Musings: Is the Rig Count About to Rebound? Scenarios for The Future

Last week Baker Hughes reported that their rig count for active rigs in the United States increased by 23 rigs to 899 active rigs. While this count increased from the prior week, compared to a year ago, the rig count is down by over 1,000 rigs marking one of the worst downturns in the industry history. Our favorite chart shows the rig count for 2000-2009 compared to the rig count of 1973-1983. The similarities are stunning, but even more so if one plots the rig counts indexed to 100 at the start of the respective time periods.

Exhibit1 quot;
Exhibit2 quot;

The rig count increase was the first since a four-rig gain experienced during the first week of the second quarter of this year. It barely shows up on the rig count charts. All the rig-count gain last week was onshore as the Gulf of Mexico rig count actually fell by one. Interestingly, the number of directional and horizontal rigs working each increased by 10 over the prior week with the number of vertical rigs up by only three. That would suggest gas shale drilling is continuing at a healthy pace, which could produce a greater problem for the natural gas industry later this year. So does this mid June rig count signal a turning point for the oilfield service industry?

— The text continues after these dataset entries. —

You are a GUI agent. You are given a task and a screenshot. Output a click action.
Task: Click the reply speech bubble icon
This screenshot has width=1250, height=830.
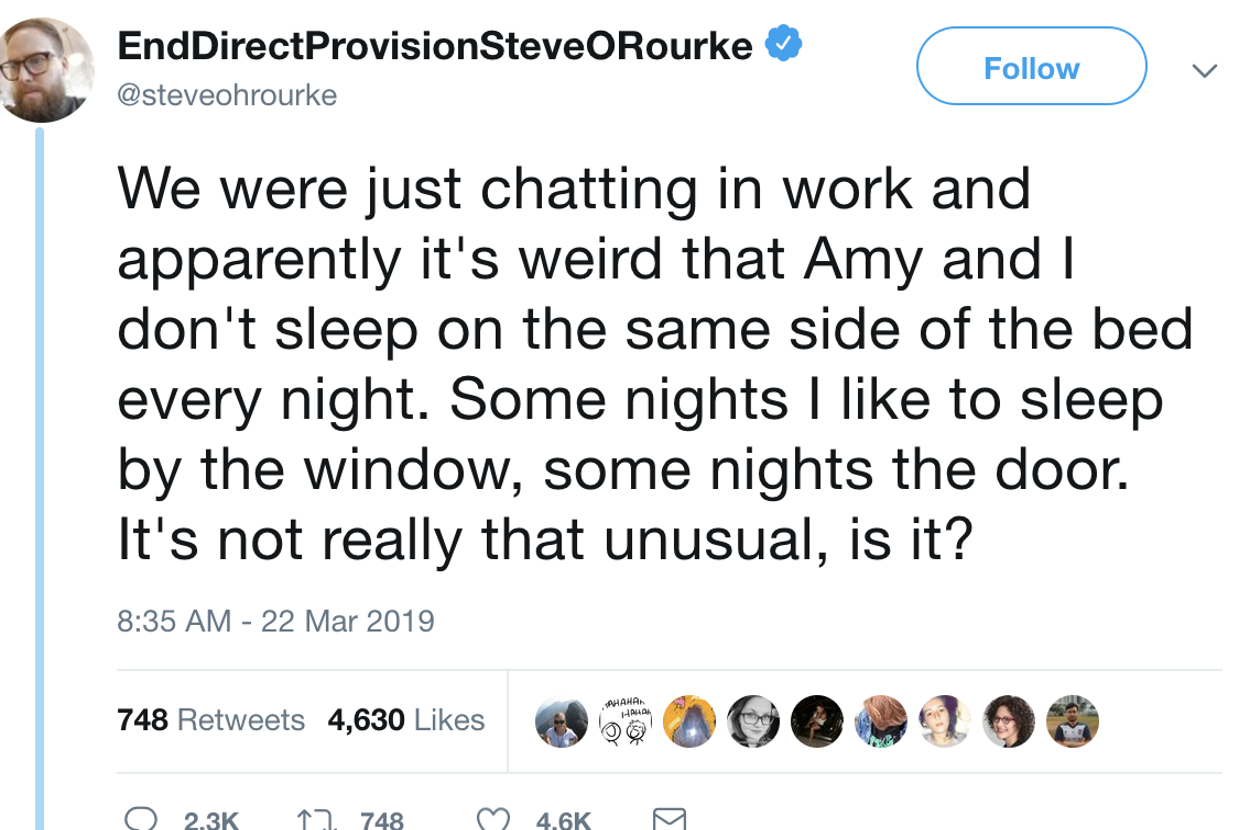coord(138,820)
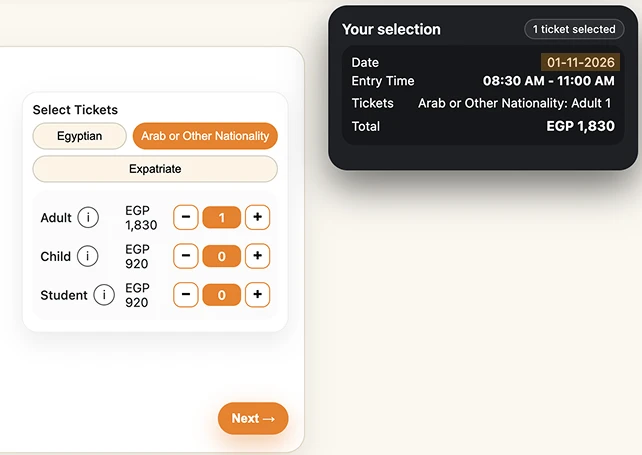The width and height of the screenshot is (642, 455).
Task: Choose the Expatriate ticket category
Action: tap(155, 169)
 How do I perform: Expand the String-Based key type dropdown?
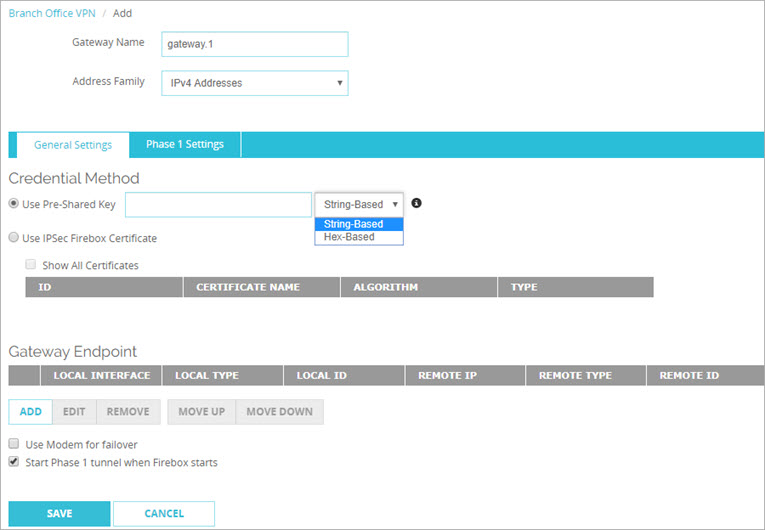coord(359,204)
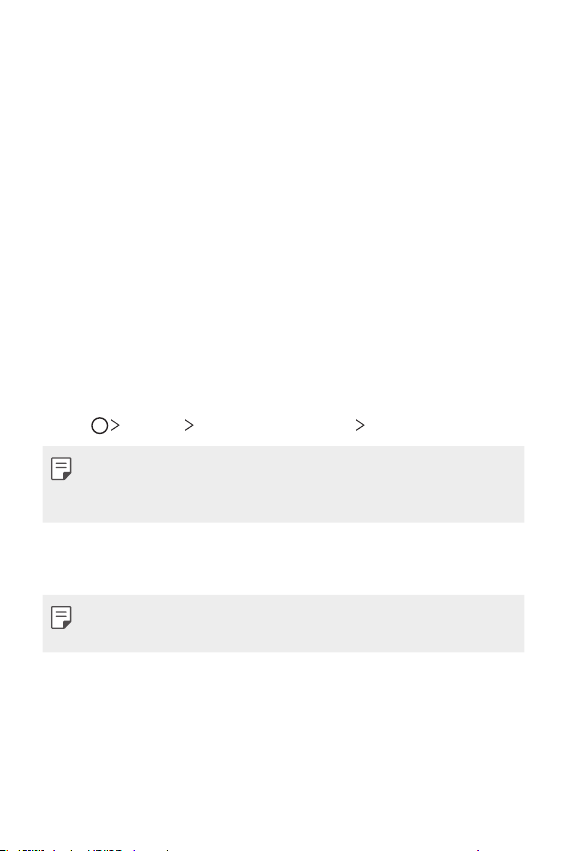This screenshot has height=851, width=568.
Task: Click the blank gap between first and second chevrons
Action: click(x=152, y=425)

The domestic rig count peaked at the end of August 2008 at 2,031 and has fallen steadily with the exception of that one week rise in April until last week, or for 39 out of the last 41 weeks. With oil futures prices hovering around $70 a barrel and natural gas futures holding somewhere around $4 per thousand cubic feet, producers are feeling better about spending money to drill more wells. If oil prices continue to rise as suggested by OPEC and Russian leaders and Wall Street analysts, then producers will probably have greater cash flows than they anticipated at the start of 2009 when oil prices were virtually half the price they are trading at now. That will provide ammunition for increased drilling.

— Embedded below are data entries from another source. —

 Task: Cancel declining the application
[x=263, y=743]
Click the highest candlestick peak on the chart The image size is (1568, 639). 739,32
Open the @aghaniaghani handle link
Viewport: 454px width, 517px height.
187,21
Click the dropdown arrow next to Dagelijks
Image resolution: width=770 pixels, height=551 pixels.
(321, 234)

Analysts have become much more confident about a recovery in natural gas prices during the second half of the year as they believe the current reduction in the rig count will result in a fall of 1.5 billion cubic feet per day to as much as 4.0 billion cubic feet of gas production by the end of the year. This production fall would essentially eliminate the estimated current surplus over demand. A hike in gas demand with a recovery of housing and automobiles would further accelerate the closing of that gap, but there are few signs of any significant near-term recovery for these industries. Also not factored into the supply/demand equation is the prospect of rising liquefied natural gas (LNG) shipments arriving on U.S. shores that could expand supplies and put downward pressure on natural gas prices.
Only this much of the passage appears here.